The map depicts the region from roughly the modern-day North Carolina:Virginia border south and west to St. Augustine (not named), and inland to the vaguely-defined “Apalatian Mountains”. The coast is shown in considerable detail, the most notable features being the Outer Banks and a profusion of rivers flowing from the interior, where they appear to originate in the “Apalatian” foothills. A very few areas of settlement are identified, particularly Charleston at the confluence of the Ashley and Cooper Rivers, which is treated in greater detail in an inset at lower right (with a table at top listing “settlements” in the area). Though some hydrographic data is given immediately off the coast, the scale of the map is far too small for this to have been much use to navigators.
Jay Lester, a student of early maps of the Carolinas, describes the compilation and of the map and assesses its significance:
“One of the rarest and most important seventeenth century printed maps of Carolina…. Their base map was the now unobtainable second Lords Proprietors’ map of Carolina by Gascoyne, published in 1682. The Thornton-Morden-Lea map derives from both the first and second states of the Gascoyne map. However, it is not simply a modified Gascoyne map; Thornton et al also incorporated data from other sources. Though not copied verbatim, the soundings along the Outer Banks were unequivocally derived from an untitled manuscript map in the Blathwayt Atlas (John Carter Brown Library). For the interior, Thornton et al chose to improve upon the Gascoyne map rather than revert to the Lederer-inspired geography of the Ogilby-Moxon and so-called Speed maps of Carolina from the previous decade.
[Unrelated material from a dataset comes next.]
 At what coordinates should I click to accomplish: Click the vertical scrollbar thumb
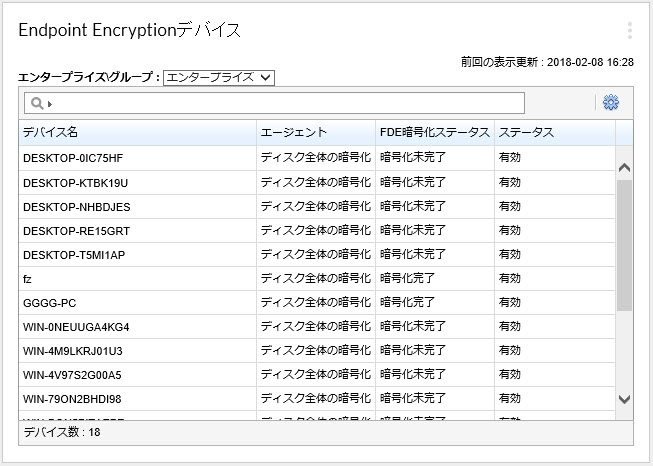625,245
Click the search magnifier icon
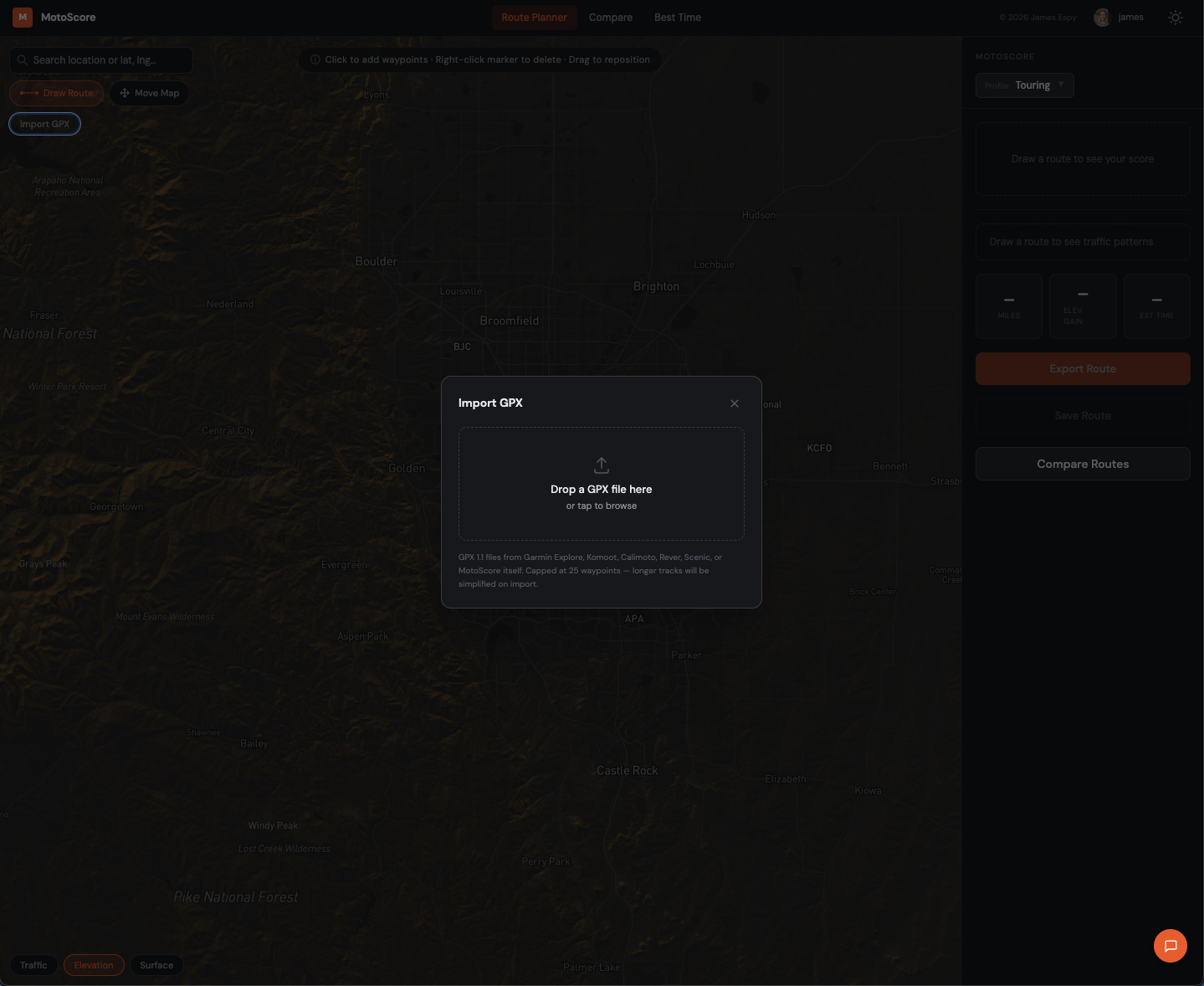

As such, the depiction of the river system is, without question, the most accurate to date.
The interior is decorated with two well-antlered deer or elk, two panthers, turkey, boar, raccoon, and… an ostrich?! Cumming described the 1682 Gascoyne map as “the most accurate representation of the Carolina region yet to appear.” Yet, in just a few short years, it was surpassed by Thornton, Morden, & Lea’s A New Map of Carolina. Decades would pass before Carolina cartography would see further noticeable improvement.” (unpublished communication, March 2023)
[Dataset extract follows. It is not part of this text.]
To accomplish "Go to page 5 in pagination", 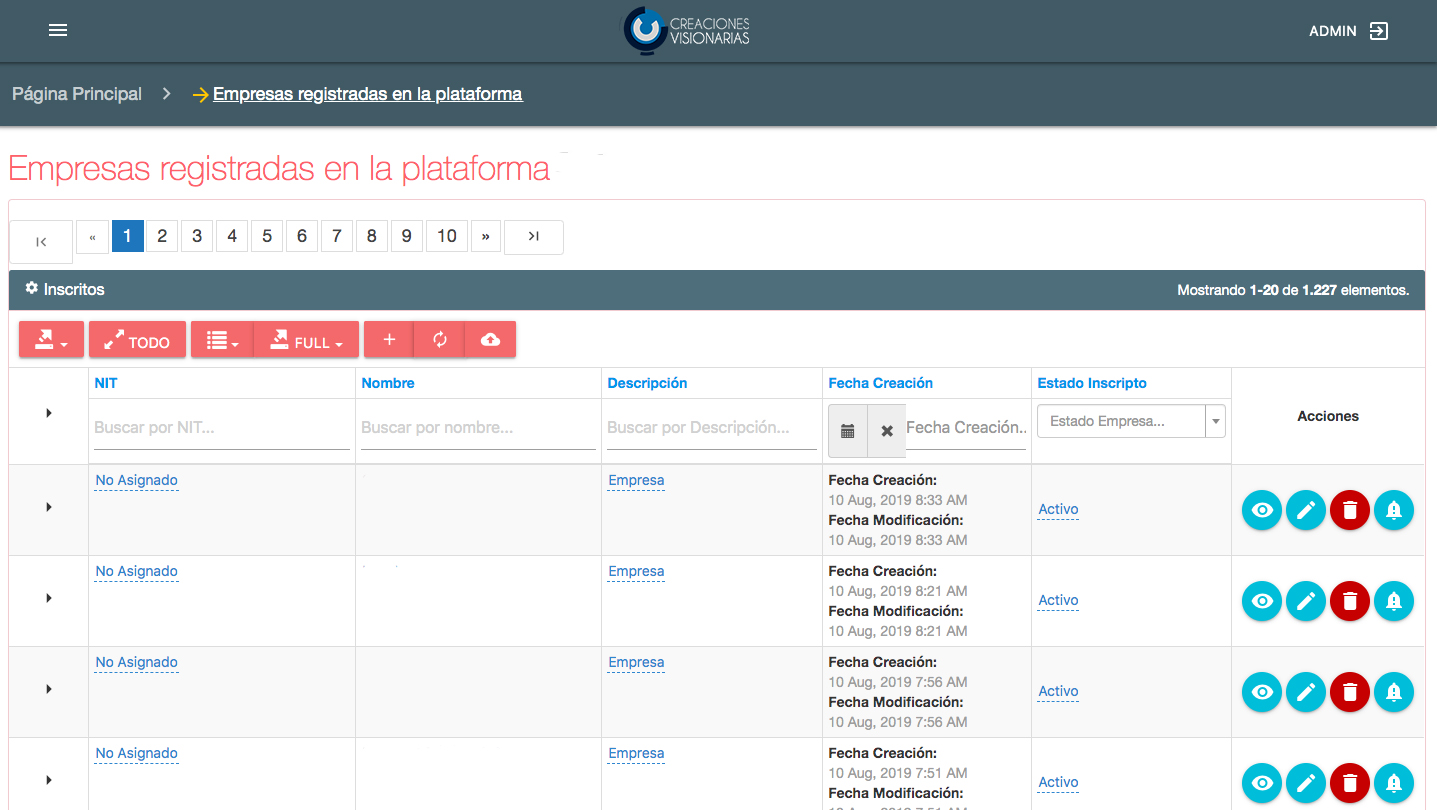I will 266,236.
As such, this map had a considerable legacy, influencing both English and continental maps well into the eighteenth century—most notably, the New Mapp of Carolina which first appeared in the 1689 first edition of The English Pilot. The Fourth Book and in subsequent editions through at least 1751.
Thornton, Morden & Lea’s wall map of England’s North American colonies
The map has an interesting back story. It was conceived as part of a wall map of the English colonies in North America, first advertised in May 1685:
“A new Map of the English Empire in America, viz. New England, New York, New Jersey, Pensilvania, Maryland, Virginia and Carolina. In four large Sheets; with a Description of the Countries. Sold by J. Thornton at the Plat in the Minories, R. Morden at the Atlas in Cornhill, and P. Lea at the Atlas and Hercules in the Poultrey.” (Term Catalogues, for Easter Term 1685 – Licenced [May]).
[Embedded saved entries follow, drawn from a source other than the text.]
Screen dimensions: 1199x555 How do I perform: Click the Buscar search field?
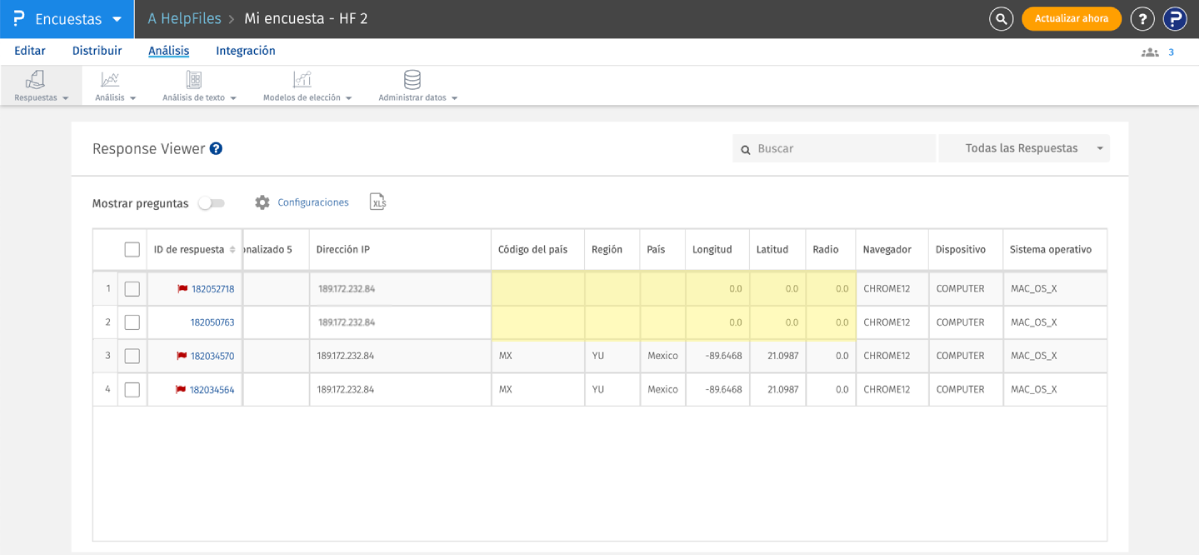click(x=840, y=149)
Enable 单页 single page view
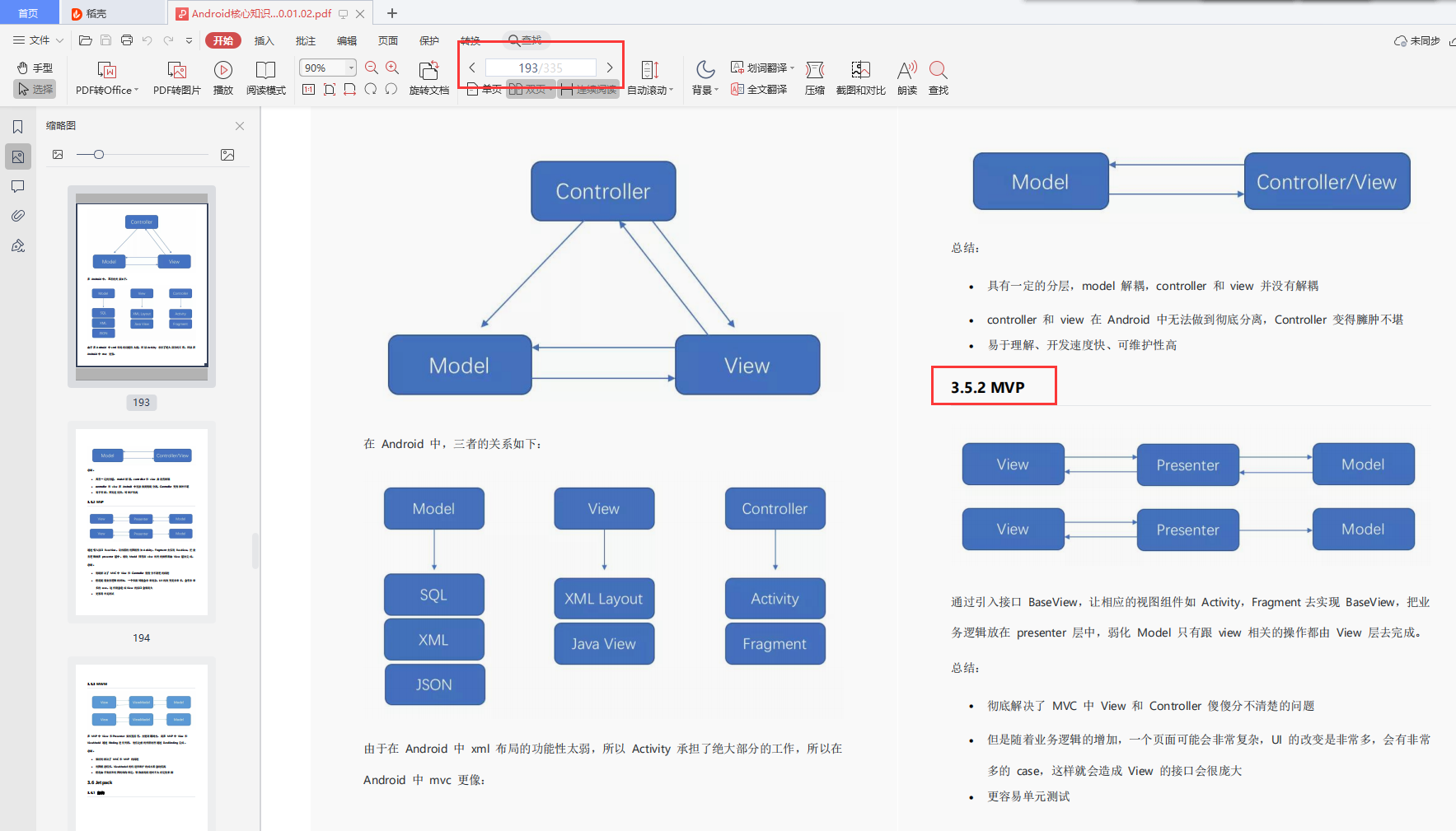The height and width of the screenshot is (831, 1456). 484,89
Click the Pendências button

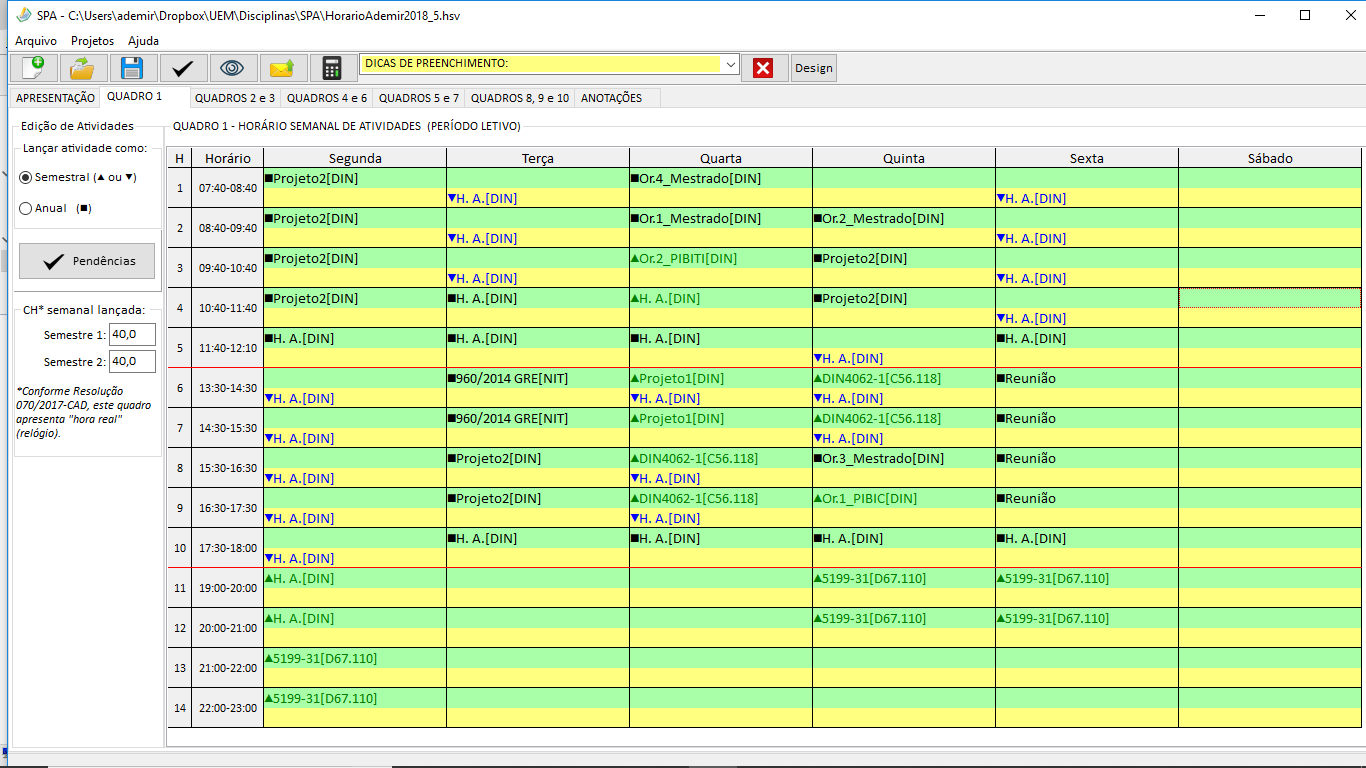coord(87,261)
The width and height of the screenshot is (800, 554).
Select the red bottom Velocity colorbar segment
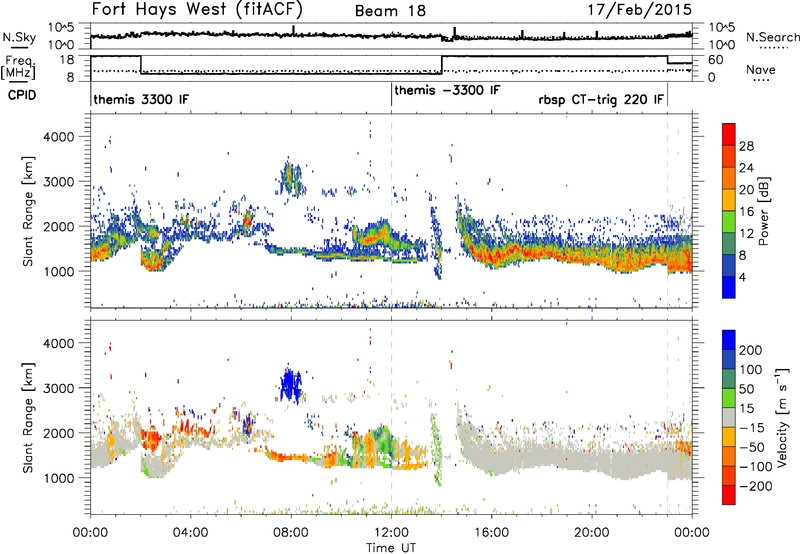pyautogui.click(x=731, y=487)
The wall map was designed so that the two principal component sheets, the map of the Carolinas offered here and a map of New England and the Mid-Atlantic, each with their own title, could be marketed separately, as evidenced in Philip Lea’s catalogues of the period.
The wall map version is of great rarity, with the Bibliothèque nationale de France holding the only extant example of the 1685 printing, while a Philip Lea printing of the mid-to-late 1690s is known only from his advertisements. By contrast, the New Map of Carolina received wide distribution in Philip Lea’s composite atlases of the period, as the best single-sheet summation of contemporary knowledge of the region. Today it is well represented in institutional collections but is now surprisingly scarce on the market.
Thornton, Morden & Lea
John Thornton (1641-1708), Robert Morden (d. 1703) and Philip Lea (1660-1700) were three of the most important English mapmakers of the last quarter of the 18th century.
Thornton had apprenticed with John Burston, an important chart maker working in manuscript. Throughout his career Thornton specialized in chart making, but moved into publishing after entering into partnership with John Seller and William Fisher. Morden was probably the best mapmaker of the group but, as he himself lamented, he had “lain latent under the horizon of unknown obscurity, and irresistible poverty” (Geography Rectified, 1688, leaf [A3], and this very much handicapped his publishing career. Much of his best work was published in association with others, then, as now, a common practice designed to pool capital and distribute risk. Lea was more commercially successful, although he built his early career on the acquisition of existing engraved map plates, which he and his successors went on to exploit to their great profit.
It seems likely that the three partners came together simply for the wall-map project, pooling their knowledge to produce the constituent sheets for this first detailed map of the English empire in North America. Given their different skill sets, it seems plausible that Thornton was responsible for the additional soundings along the Carolinas coast and Morden for the additional material for the interior, but this is pure hypothesis.
In all, an attractive example of one of the most significant 17th-century maps of the Carolinas.
Burden, Mapping of North America, #617, state 2 (pl. 617 illustrates this second state). Cumming, Southeast In Early Maps, #104, state 2. Stevens & Tree, “Comparative Cartography”, #10b (in Tooley, Mapping of North America). Background on the partners from their individual entries in Worms & Baynton-Williams, British Map Engravers.